Dolayısıyla bir kez daha meselenin ayet olarak anlaşılıp herkesin kendisine bir ibret çıkarması gerektiğini tekrarlamaktayız. Nitekim Kur’an-ı Kerîm, Hz. Nuh kıssasını bile bir azap olarak değil ayet olarak zikretmektedir. Kaldı ki bu tür süreçleri ayet olarak görmek, yan gelip yatmak manasına gelmemektedir elbette.
Bu süreci bir ayet olarak kabul eden kişi kendisiyle yüzleşecek ve dünya yaşantısını gözden geçirecektir. Ailesiyle ve çocuklarıyla olan münasebetine çeki düzen verecek, Rabbi tarafından çizilen sınırların aşılması halinde, dünyanın ne hale gelebileceğini görecektir. İslam’ın beş ana gayesinden biri olan can emniyetinin, cemaatle namazları iptal ettirecek derecede önemli olduğunu kavrayacak, evlerden uzak kalınan sürede zedelenen aile bağlarının onarıldığı takdirde evin nasıl bir cennete dönüştüğünü fark edecektir. Ellerinde bulunan onca güce ve kuvvete rağmen “gökten gelecek bir müjdeye” odaklanmış devletlerin varlığında, bir kez da ilahî iradenin kudretinin sınırsızlığını fehmedecektir.

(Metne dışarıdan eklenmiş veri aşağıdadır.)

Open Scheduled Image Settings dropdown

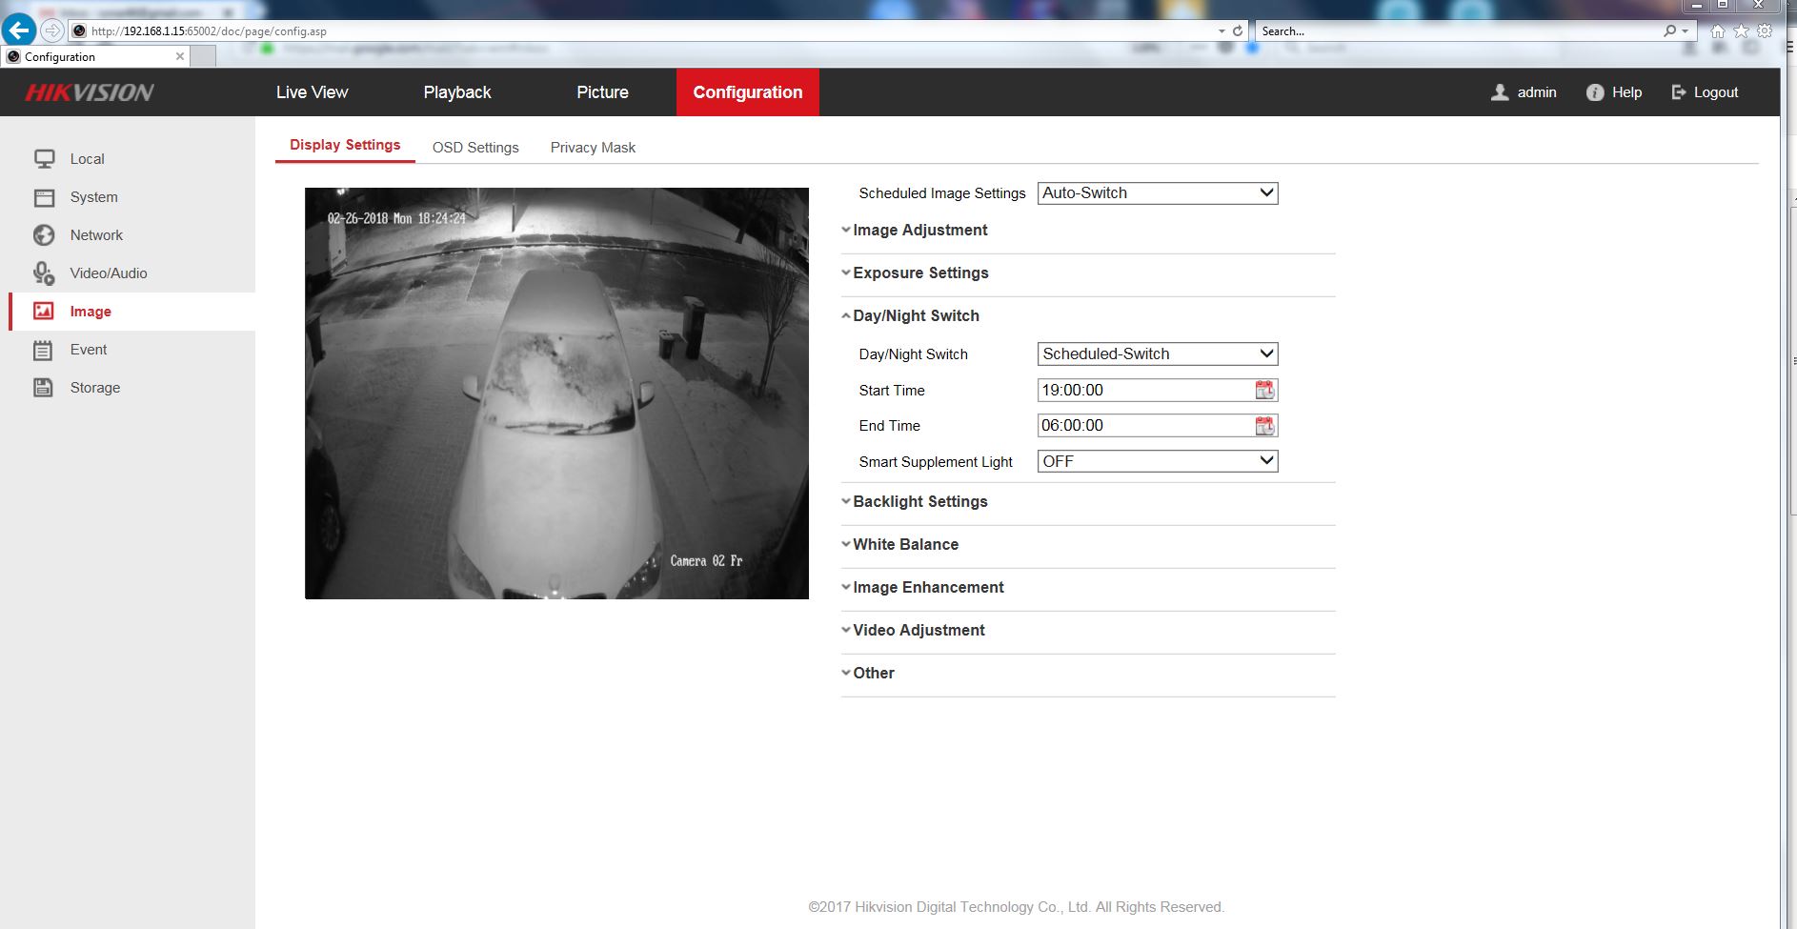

Son olarak; bu tür süreçleri bir ayet olarak okuyan bir mü’min dünya hayatının bir imtihan olduğunun şuurunda olmalı ve tedbiri elden bırakmamalıdır. Tedbirsiz davrandığı takdirde kul hakkına gireceğini, ölümüne sebep olduğu biri üzerinden, tüm insanlığı öldürmüş gibi sayılacağını unutmamalıdır. Rabbi katında en büyük kıymetlisi olan duasına sarılmalı ve bilmelidir ki Allah’ın ona yazdığından başkası asla ona isabet etmeyecektir. O (c.c) onun Mevla’sıdır ve O (c.c) ne de güzel bir Mevla’dır…
Söz&Kalem - Serdar Ayhan
[1] Zehebî, el-İber, syf. 149; Aktaran: Dr. Abdülkadir Turan, Vebaların Tarihe Etkileri ve Korona Sonrası, 18.03.2020 Tarihli Köşe Yazısı, https://dogruhaber.com.tr/yazar/dr-abdulkadir-turan/14006-vebalarin-tarihe-etkileri-ve-korona-sonrasi, Erişim Tarihi: 25.05.2020
[2] Ahmet Önkal, “Ebû Ubeyde b. Cerrâh”, Türkiye Diyanet Vakfı İslâm Ansiklopedisi, (İstanbul: TDV Yayınları, 1994), 10/250
[3] Yusuf Şevki Yavuz, Abdurrahman Çetin, “Âyet”, Türkiye Diyanet Vakfı İslâm Ansiklopedisi, (İstanbul: TDV Yayınları,1991), 4/243.
[4] Âl-i İmrân 3/13.
[5] Michael Peterson vd., Akıl ve İnanç: Din Felsefesine Giriş, (İstanbul: Küre Yayınları, 2009), 199.
[6] Ebru Türkman, Kelamda Günah Musibet İlişkisi, (Elazığ: Fırat Üniversitesi, Sosyal Bilimler Enstitüsü, Yüksek Lisans Tezi, 2006), 29.
[7] Taberî, IV, 176-177; Zemahşerî, II, 113-114; Kurtubî, V, 284-285.
[8] İzmirli İsmail Hakkı, Yeni İlm-i Kelam, Haz. Sabri Himetli, (Ankara: Ümran Yayınları, 1981), 337-339.